I wondered who the woman was and what connected her to Tina Barr. She looked seven or eight years older than I-in her mid-forties, perhaps-and almost as tall as my five foot ten. She was dressed in a well-tailored black wool suit, an expensive one, if I was not mistaken. While one shoe was still in place, the other appeared to have come off as the blow to the back of the head knocked her to the floor.
“I’m coming,” I said softly, putting my hands in my pants pocket so that Mike and Mercer, always trying to protect me from the atrocities of our chosen jobs, couldn’t see them shaking.
Mike and the lieutenant were huddled in the small backyard behind Barr’s apartment, talking with Billy Schultz. He was explaining to Peterson what he must have told Mike minutes ago.

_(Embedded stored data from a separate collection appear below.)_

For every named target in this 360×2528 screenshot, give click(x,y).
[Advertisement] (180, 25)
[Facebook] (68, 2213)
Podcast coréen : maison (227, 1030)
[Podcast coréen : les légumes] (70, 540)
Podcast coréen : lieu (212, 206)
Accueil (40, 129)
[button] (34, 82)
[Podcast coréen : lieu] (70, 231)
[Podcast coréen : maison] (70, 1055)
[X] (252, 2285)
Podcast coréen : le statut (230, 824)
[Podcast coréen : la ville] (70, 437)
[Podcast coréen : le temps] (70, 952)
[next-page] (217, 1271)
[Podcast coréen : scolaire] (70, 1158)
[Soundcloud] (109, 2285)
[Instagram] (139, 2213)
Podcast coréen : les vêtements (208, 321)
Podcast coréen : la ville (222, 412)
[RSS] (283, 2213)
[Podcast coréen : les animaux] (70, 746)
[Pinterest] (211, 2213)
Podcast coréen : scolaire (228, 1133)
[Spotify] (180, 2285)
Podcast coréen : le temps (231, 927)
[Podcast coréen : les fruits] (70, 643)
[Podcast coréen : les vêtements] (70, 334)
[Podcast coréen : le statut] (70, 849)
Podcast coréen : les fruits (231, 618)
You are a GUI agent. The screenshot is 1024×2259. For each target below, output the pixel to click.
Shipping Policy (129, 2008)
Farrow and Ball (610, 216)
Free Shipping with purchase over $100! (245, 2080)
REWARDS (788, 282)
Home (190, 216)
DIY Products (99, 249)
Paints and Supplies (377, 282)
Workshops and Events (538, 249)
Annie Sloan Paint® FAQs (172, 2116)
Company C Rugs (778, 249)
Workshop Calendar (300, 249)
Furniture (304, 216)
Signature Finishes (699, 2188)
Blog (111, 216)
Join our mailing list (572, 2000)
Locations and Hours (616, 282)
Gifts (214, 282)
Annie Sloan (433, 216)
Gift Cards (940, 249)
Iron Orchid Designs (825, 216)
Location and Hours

“No, it’s not usual for me, if that’s where you’re going. I’m not a peeper,” Schultz said, sort of bobbing in place while he responded to questions. “I poured myself a drink when I got home, came to sit here for a while-won’t be many more nights so mild I can do that.”
There was a wooden staircase leading down from his first-floor apartment, and two folding beach chairs with a table between them. There was an empty tumbler and an iPod resting beside it.
“Ms. Barr’s rear door was open?” Peterson asked.
“Not wide open. It was ajar, which was strange, considering there were no lights on in the kitchen. After what happened here the other night, I didn’t want to take any chances.”
I was standing behind Mike as he asked the questions. “Tell the lieutenant exactly what you did.”
Schultz took a handkerchief out and blew his nose. “Sorry. I’ve never seen anything like this before. I-uh-I called out Tina’s name. Two, maybe three times. When she didn’t answer, I pushed the door in a bit more and said her name again. There was no answer, so I turned on the light-and, well, that’s when I saw the body.”
“Then?”
“I took a few steps in. I was-um-you guys do this every day, but I was pretty overwhelmed.”